Will coughed into his hand to hide a cynical chuckle. The end of the war may bring peace to America, but perhaps not to his friend.
“Whoring is still more your style, I suppose,” said James, giving the barmaid a disapproving glare when she bent forward to serve another round of ale, the rough fabric of her skirt accentuating her plump, inviting derriere.
>
Will made a show of studying the woman. “I doubt she is a whore.”
At least she wouldn’t be with him. Women never named a price before they shared his bed, and they never asked for a thing afterwards. And Will never offered. He would take what they willingly gave, but he wouldn’t be the one to turn them into whores.
Now, with the passing of the years, this little game of self-absolution wore thin.

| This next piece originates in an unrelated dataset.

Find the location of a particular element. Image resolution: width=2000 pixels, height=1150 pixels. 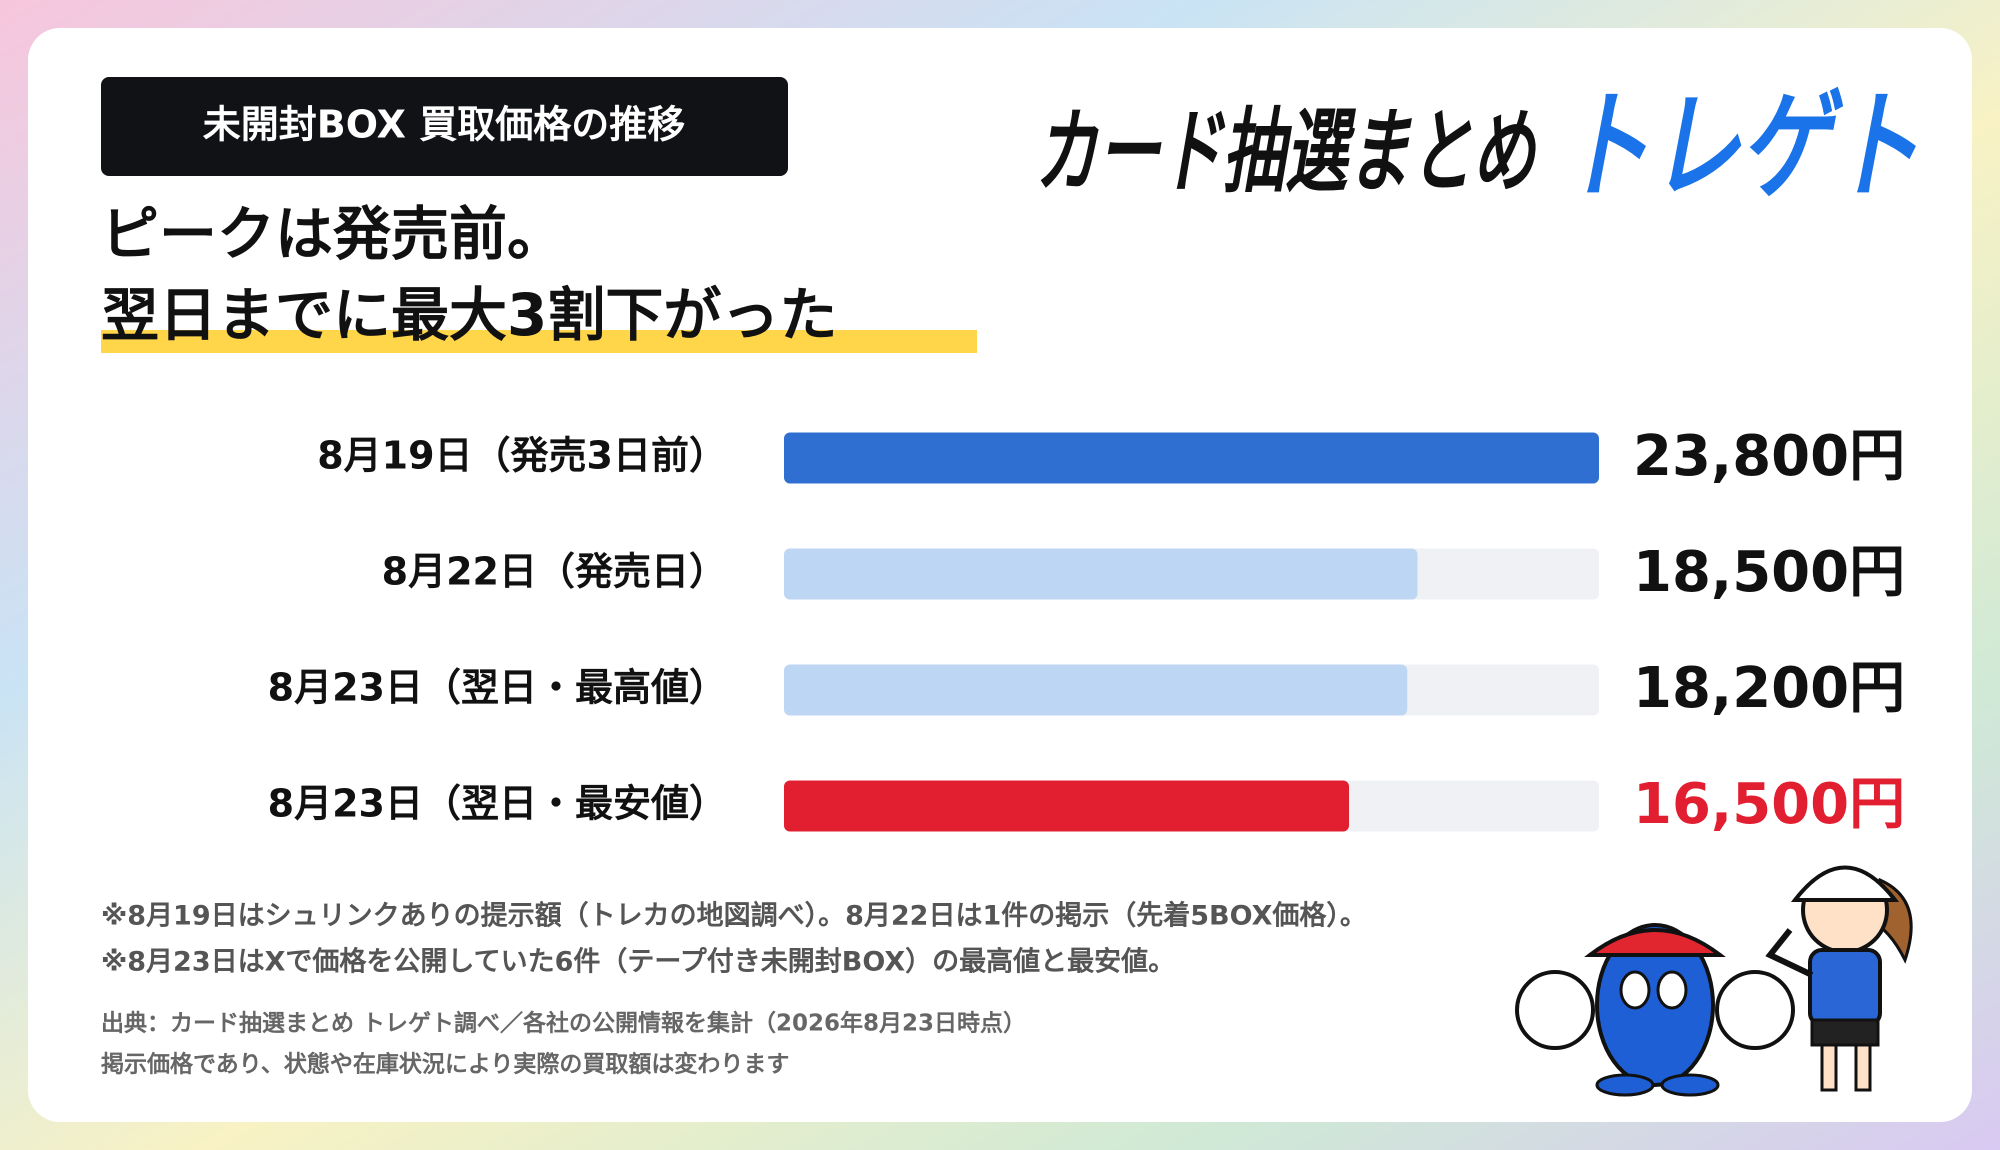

Occasionally, he felt guilty about using the women, despite their willingness. It left him disgusted with them and his needs never fully sated regardless of their expertise and his physical fulfillment.
This time, maybe he would pay her but not bed her. He still wouldn’t be turning her into a whore, and she’d get something out of it. It would be a refreshing change.
He tossed some coins on the table and said his goodbyes to his friend before signaling for his coat. On his way out, he caught the girl’s eye with a look that promised he’d be back sooner or later.
Stepping into the darkness and a cold spring drizzle, he knew he never would.
****
“Well, Captain.” A tall man with a refined bearing and a crisp New England accent came to stand beside Will at the ship’s stern. “Our fresh water stores are replenished, we are just about re-supplied and the men have all reported to duty. We shall be ready to sail on the evening tide.”
“It’s about time, Buck,” Will grumbled, watching the loading of the last of the stores, an interminably slow business.
He clasped his hands behind his back, one tight fist firmly locked in the palm of his other hand, and watched two sailors struggle to carry a crate of chickens up the steep slope of the gangplank. The birds flapped about with such fury that the sailor who had the misfortune of being in the lead and walking backwards stumbled and fought to keep his balance.
“Careful there!” a corpulent man in a white butcher’s apron yelled from behind the men “or ya’ll be drowning the Captain’s breakfast, and I’ll be sending ya in after it.”